= Hesychius of Miletus =

6th-century Byzantine historian

Hesychius of Miletus (Ἡσύχιος ὁ Μιλήσιος), Greek chronicler and biographer, surnamed Illustrius, son of an advocate, lived in Constantinople in the 6th century AD during the reign of Justinian. His writings contain more references to pagan Greek culture than Christianity, but his actual religion remains a matter of dispute among scholars.

According to Photius (cod. 69) he was the author of three important works:

1. A Compendium of Universal History in six books, from Belus, the reputed founder of the Assyrian empire, to Anastasius I (d. 518). A considerable fragment has been preserved from the sixth book, a history of Byzantium from its earliest beginnings until the time of Constantine the Great.
2. A Biographical Dictionary of Learned Men, arranged according to classes (poets, philosophers), the chief sources of which were the works of Aelius Dionysius and of Herennius Philo. Much of it has been incorporated in the Suda, as we learn from that book. It is disputed, however, whether the words in the Suda ("of which this book is an epitome") mean that Sudas compiler himself epitomized the work of Hesychius, or whether they are part of the title of an already epitomized Hesychius used in the compilation of the Suda. The second view is more generally held. The epitome referred to, in which alphabetical order was substituted for arrangement in classes and some articles on Christian writers added as a concession to the times, is assigned from internal indications to the years 829-837. Both it and the original work are lost, with the exception of the excerpts in Photius and the Suda.

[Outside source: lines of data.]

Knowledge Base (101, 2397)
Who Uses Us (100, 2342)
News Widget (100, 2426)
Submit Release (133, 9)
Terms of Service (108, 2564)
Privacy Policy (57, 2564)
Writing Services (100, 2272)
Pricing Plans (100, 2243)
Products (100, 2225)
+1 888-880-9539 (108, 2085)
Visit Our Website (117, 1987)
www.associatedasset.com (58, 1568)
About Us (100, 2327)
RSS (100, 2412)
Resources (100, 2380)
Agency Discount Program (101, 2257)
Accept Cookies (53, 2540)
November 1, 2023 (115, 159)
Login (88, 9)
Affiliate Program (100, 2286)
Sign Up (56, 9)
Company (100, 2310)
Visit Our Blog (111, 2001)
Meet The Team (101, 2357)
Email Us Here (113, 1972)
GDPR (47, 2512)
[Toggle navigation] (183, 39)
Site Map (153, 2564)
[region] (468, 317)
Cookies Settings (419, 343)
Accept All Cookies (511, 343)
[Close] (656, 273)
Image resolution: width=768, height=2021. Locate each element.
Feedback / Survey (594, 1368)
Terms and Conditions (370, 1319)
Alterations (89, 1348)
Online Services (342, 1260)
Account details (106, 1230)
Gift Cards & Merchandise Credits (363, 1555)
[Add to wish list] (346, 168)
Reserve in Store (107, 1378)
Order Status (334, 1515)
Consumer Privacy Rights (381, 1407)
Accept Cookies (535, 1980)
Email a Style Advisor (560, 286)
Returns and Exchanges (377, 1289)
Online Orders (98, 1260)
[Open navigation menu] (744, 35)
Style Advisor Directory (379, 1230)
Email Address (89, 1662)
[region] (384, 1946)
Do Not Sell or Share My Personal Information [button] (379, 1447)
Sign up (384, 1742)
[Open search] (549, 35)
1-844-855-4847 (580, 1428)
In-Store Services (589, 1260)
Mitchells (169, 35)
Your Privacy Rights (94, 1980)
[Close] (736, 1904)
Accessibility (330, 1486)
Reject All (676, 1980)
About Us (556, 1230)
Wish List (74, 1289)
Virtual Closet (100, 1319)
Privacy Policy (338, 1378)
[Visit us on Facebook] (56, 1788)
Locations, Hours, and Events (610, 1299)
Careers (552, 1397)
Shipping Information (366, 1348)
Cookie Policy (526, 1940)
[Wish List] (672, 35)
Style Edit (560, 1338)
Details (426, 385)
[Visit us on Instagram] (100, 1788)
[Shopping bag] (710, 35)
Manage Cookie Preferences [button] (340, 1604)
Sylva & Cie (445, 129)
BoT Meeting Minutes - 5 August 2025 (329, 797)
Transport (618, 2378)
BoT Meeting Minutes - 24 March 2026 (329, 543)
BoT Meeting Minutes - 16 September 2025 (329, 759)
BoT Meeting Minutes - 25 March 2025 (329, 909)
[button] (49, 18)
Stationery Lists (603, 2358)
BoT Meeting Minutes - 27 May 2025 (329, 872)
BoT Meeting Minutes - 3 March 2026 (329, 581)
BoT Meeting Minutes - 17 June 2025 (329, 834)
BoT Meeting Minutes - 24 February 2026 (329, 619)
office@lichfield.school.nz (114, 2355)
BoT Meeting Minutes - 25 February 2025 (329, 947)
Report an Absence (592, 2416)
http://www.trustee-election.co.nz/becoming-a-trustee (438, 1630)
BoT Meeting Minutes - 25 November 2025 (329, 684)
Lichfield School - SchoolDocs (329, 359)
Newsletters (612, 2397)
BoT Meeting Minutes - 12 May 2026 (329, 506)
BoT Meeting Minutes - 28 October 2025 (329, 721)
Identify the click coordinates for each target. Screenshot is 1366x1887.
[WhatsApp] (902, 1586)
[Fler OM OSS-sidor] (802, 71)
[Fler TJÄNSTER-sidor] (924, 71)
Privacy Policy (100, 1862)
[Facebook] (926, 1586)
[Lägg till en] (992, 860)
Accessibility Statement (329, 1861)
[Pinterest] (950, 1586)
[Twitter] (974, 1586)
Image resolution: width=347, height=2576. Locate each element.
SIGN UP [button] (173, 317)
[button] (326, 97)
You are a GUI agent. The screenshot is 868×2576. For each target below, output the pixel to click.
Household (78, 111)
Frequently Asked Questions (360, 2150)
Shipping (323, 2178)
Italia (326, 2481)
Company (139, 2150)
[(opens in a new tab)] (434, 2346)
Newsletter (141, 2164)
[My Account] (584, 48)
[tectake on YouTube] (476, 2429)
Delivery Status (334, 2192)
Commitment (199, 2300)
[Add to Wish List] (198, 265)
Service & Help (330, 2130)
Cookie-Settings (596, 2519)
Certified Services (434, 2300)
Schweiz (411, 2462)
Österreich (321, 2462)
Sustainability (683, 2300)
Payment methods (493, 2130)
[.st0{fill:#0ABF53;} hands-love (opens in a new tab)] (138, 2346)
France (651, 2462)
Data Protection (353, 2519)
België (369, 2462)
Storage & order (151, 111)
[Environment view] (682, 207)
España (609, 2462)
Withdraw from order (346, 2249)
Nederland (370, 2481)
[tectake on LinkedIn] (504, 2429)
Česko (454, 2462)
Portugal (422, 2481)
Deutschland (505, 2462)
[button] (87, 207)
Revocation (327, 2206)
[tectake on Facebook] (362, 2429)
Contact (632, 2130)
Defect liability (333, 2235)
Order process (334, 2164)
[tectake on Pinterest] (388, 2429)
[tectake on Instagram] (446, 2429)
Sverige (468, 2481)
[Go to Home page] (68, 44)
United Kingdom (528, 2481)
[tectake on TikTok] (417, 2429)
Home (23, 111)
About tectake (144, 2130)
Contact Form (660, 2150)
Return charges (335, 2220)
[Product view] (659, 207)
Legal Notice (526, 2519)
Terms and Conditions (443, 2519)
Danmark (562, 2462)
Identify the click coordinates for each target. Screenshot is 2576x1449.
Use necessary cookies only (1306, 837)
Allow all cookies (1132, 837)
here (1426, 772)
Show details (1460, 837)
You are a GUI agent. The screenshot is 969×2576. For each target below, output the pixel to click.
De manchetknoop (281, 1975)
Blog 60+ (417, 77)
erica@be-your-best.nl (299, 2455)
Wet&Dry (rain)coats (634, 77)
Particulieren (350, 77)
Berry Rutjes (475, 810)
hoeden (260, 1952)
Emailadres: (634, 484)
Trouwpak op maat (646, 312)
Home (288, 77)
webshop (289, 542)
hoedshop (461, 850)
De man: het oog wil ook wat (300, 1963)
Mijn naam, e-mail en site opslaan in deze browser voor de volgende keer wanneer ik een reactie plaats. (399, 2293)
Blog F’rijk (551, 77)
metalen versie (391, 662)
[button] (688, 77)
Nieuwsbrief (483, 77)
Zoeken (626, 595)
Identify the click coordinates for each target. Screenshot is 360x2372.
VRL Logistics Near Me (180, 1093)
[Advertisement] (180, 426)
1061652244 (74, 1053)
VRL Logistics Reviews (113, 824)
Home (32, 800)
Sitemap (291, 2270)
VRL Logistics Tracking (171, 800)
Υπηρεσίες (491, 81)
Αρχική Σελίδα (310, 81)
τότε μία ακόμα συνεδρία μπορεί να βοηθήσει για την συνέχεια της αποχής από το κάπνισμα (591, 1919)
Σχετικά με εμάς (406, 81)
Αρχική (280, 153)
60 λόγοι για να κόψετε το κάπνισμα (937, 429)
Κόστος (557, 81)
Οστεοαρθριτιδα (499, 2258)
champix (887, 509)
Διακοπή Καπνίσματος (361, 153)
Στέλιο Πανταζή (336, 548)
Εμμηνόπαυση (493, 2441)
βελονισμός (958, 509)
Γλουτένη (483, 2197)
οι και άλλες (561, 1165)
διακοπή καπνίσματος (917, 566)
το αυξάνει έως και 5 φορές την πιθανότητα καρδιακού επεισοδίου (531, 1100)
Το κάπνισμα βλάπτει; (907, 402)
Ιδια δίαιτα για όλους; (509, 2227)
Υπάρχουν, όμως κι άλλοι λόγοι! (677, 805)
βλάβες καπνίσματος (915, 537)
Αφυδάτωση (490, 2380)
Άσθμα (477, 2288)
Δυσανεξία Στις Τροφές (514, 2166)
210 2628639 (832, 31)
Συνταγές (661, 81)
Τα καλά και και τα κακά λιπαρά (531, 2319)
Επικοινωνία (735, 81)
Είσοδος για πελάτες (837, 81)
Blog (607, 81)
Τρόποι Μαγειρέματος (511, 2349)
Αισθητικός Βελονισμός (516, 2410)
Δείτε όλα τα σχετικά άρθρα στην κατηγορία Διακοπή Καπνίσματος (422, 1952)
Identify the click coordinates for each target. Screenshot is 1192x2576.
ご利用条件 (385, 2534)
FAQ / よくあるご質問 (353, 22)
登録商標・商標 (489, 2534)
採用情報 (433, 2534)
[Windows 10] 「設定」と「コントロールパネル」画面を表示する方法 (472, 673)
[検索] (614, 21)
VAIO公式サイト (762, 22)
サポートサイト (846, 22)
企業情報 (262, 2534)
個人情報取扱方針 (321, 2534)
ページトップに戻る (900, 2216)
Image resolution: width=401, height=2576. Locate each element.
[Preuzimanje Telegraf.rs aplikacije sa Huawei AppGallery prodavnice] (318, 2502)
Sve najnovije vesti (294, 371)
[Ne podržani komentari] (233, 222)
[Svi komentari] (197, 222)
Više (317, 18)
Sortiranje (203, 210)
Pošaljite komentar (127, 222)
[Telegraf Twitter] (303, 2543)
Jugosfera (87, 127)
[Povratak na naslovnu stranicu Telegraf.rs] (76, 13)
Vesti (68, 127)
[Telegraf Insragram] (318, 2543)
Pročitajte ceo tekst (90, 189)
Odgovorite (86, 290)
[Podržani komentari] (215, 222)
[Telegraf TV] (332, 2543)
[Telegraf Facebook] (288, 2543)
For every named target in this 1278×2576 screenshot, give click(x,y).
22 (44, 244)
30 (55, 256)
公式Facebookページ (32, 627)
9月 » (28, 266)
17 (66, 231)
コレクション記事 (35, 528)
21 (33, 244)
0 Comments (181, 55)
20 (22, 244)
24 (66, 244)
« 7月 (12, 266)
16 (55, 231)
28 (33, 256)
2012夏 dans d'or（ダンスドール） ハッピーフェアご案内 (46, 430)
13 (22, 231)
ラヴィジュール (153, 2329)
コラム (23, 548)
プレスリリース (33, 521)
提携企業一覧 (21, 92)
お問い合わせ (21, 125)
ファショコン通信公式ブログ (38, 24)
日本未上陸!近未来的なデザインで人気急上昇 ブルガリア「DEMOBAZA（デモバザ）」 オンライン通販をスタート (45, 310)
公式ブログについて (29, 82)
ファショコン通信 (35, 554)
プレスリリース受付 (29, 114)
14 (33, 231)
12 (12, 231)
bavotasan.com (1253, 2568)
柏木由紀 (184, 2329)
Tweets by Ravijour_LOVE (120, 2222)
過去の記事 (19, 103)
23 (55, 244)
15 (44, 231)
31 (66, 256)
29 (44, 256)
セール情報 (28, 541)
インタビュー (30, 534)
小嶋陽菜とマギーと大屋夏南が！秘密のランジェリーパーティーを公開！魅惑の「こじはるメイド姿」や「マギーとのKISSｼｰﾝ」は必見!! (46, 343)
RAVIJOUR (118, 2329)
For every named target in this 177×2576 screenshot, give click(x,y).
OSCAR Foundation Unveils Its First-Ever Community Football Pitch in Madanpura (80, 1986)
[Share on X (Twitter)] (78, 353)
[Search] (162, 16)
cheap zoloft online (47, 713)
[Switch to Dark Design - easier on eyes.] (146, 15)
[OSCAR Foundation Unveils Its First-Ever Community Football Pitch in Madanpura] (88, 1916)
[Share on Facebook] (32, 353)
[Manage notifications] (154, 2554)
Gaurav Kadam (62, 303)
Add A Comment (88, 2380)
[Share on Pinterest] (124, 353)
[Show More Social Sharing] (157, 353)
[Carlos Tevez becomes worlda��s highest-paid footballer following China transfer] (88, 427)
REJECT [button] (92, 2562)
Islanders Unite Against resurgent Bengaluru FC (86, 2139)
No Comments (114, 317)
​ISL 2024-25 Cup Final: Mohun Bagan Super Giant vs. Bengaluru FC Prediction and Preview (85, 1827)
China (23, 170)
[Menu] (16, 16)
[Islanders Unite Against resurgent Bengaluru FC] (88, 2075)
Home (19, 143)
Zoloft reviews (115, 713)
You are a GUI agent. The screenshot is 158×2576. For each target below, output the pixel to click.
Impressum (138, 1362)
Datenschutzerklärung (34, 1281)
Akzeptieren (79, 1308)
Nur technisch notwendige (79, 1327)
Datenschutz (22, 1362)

A smaller compilation, chiefly from Diogenes Laërtius and the Suda, with a similar title, is the work of an unknown author of the 11th or 12th century.
3. A History of the Reign of Justin I (518–527) and the early years of Justinian, completely lost.
In 1663, Gilles Ménage published an anonymous Vita Aristotelis that is commonly attributed to Hesychius.

Photius praised the style of Hesychius, and credited him with being a veracious historian.

Editions; J. C. Orelli (1820) and J. Flach (1882); fragments in Karl Wilhelm Ludwig Müller, Fragmenta Historicorum Graecorum iv. 143 and in Theodor Preger's Scriptores originis Constantinopolitanae, i. (1901); Pseudo-Hesychius, by J Flach (1880).